Monday, August 31, 2009

How do you survive on Minimum Wage?

I keep crunching the numbers and trying to see what I can cut back on and still come up short. JR is getting more and more obnoxious about his job and I must say its grating on my last nerve. He keeps complaining he is working 14 hr days but because people are late loading or unloading, he only gets paid for miles driven, hence a 14 hr day turns into 6hrs of pay. I look at this and realize he is getting paid less than minimum wage on those days (which are coming more often than not anymore) and ask why he cant just come home now? He made me get a Sunday paper and look at the want ads, he doesn't trust the free online classifieds so I spent the $2.00 on the not even worth it paper. Of the one and a half pages of jobs posted he was qualified for 3. All were minimum wage and at 46 he thinks he deserves more. I cant say as I blame him but at this point, he is making less than that now and not even home, sleeping in his truck, and eating poorly. He is miserable and trying to make the rest of us feel bad for him being stuck out there while we get to sleep in beds in a house. He is afraid we wont make the regular bills like mortgage, utilities and food much less medical bills and the funerals we are still paying for if he comes home and takes one of those jobs.
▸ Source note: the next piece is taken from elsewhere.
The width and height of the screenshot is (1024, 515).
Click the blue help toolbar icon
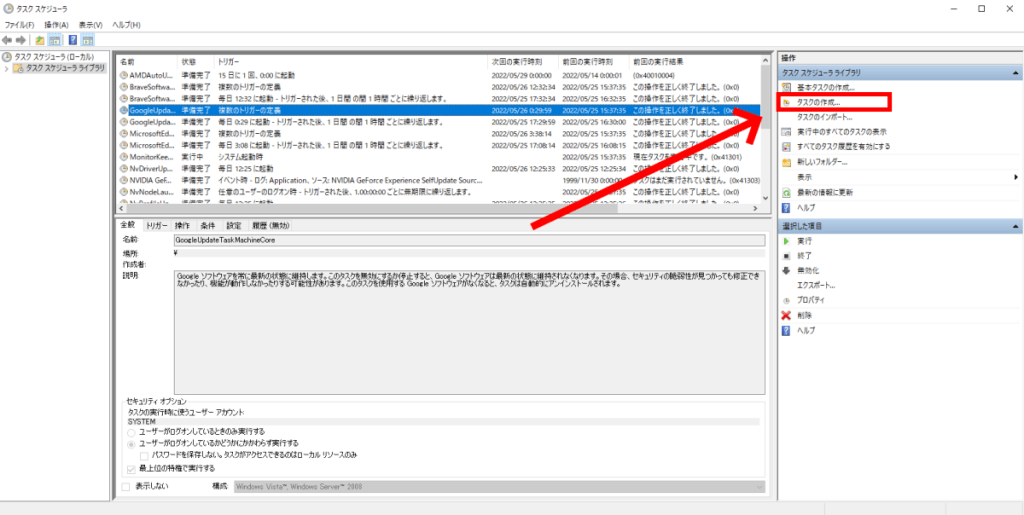coord(71,40)
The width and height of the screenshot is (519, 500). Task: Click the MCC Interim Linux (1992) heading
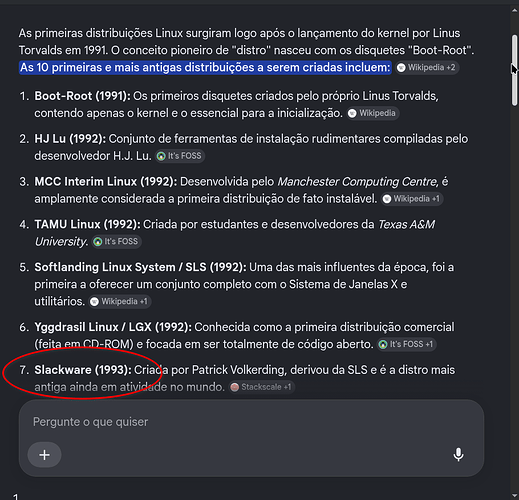point(106,182)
Fear is crippling, the unknown is scarier than the known and he is over the top with it. I told him just come home and we will make it work somehow. He brings up the fact that we still have plumbing issues, electrical issues, and my car (our only one) is on its last legs and no possible way to replace it if something goes horribly wrong. I pray a lot that it lasts till things get better but i resent the fact he is leaning completely on me to find a solution to this BEFORE he will come home. I watch Oprah and see when she has Suze Orman on and think, yea that looks easy IF you have the money. It pisses me off to no end to see her helping these people who have mortgages that are thousands a month, credit card debt and cars I could only dream of having. Why cant they do a show on people barely making it on 30k a year, not struggling on 130k.

People all over are strapped right now so I'm not getting any takers for cakes and cookies yet but I'm not giving up. I will make a list tonight of how much we have in the needs to be paid column and sell blood if I have to just to get them out of the way. My stress level is through the roof and I'm not sure how I'm going to do this but I can't give up, failure is not an option but I will take any suggestions at this point.